> _ВАША ЗАДАЧА_
Перепишите записи от строки с «Given: Expand the ETH tag beside WETH loan» и до конца, заменив «Expand» на «Show», а всё прочее оставьте как есть. Изображения в ответ не включайте.

> _СТРОКИ ДАННЫХ_

········

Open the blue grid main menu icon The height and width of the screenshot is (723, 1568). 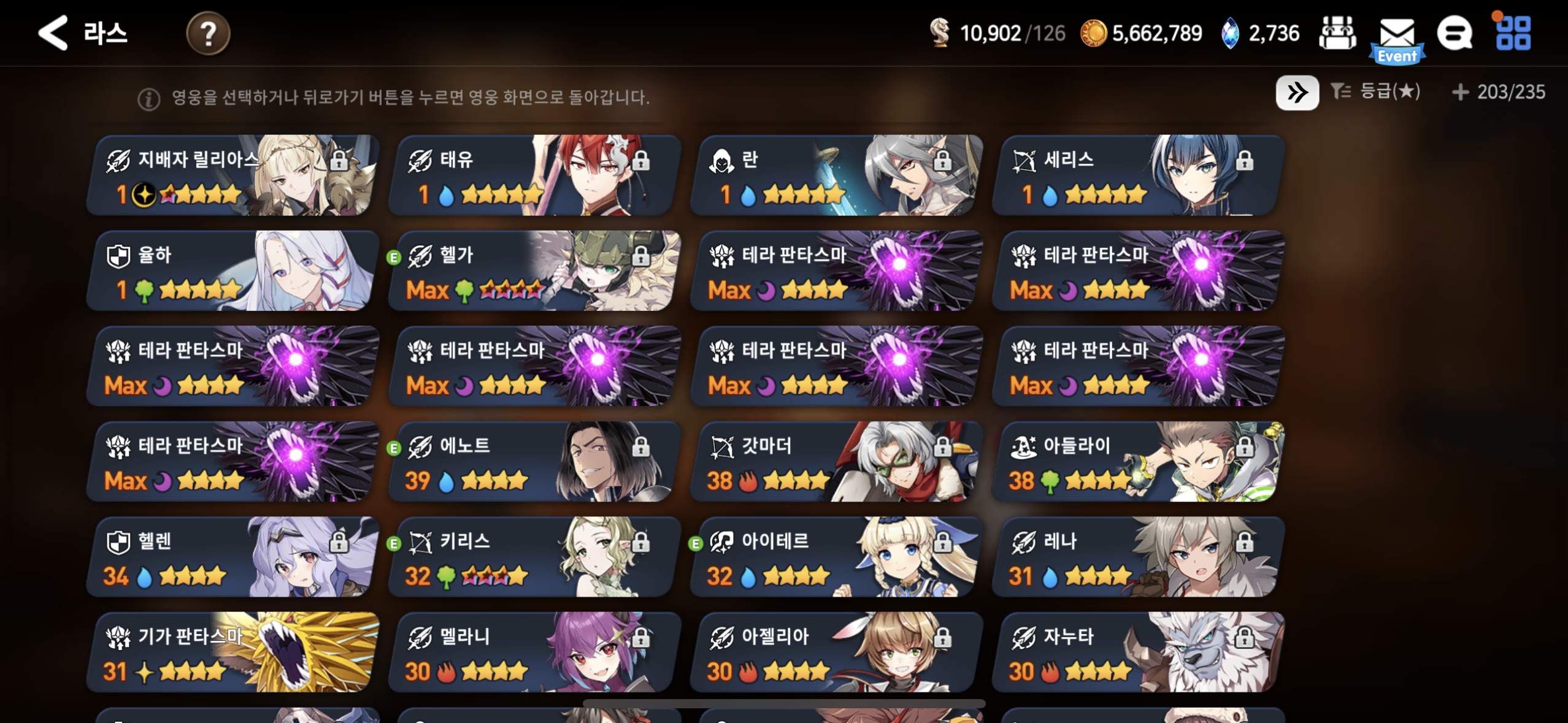click(1513, 32)
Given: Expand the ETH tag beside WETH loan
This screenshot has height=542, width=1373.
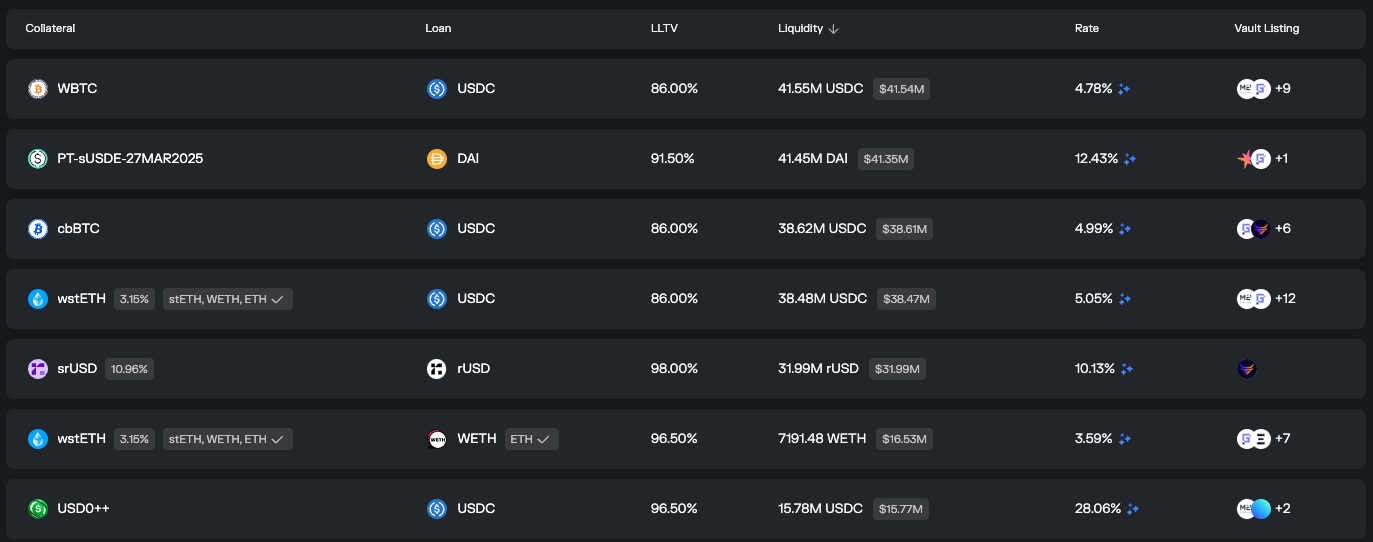Looking at the screenshot, I should [x=532, y=439].
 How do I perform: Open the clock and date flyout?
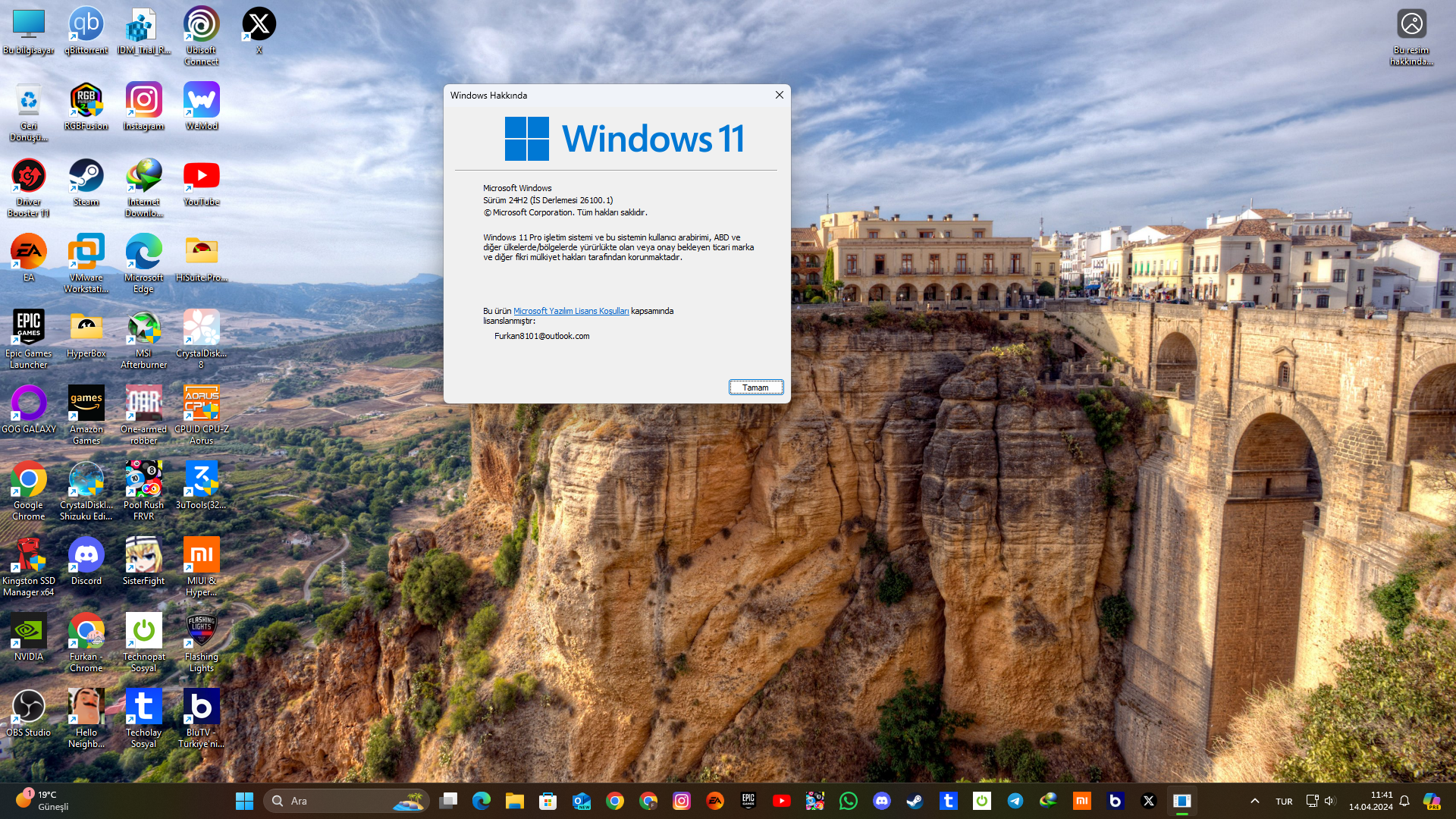pos(1370,801)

········

> _РЕЗУЛЬТАТ УПРАЖНЕНИЯ_
Given: Show the ETH tag beside WETH loan
This screenshot has height=542, width=1373.
Looking at the screenshot, I should [x=532, y=439].
 How do I perform: Open the clock and date flyout?
pos(1370,801)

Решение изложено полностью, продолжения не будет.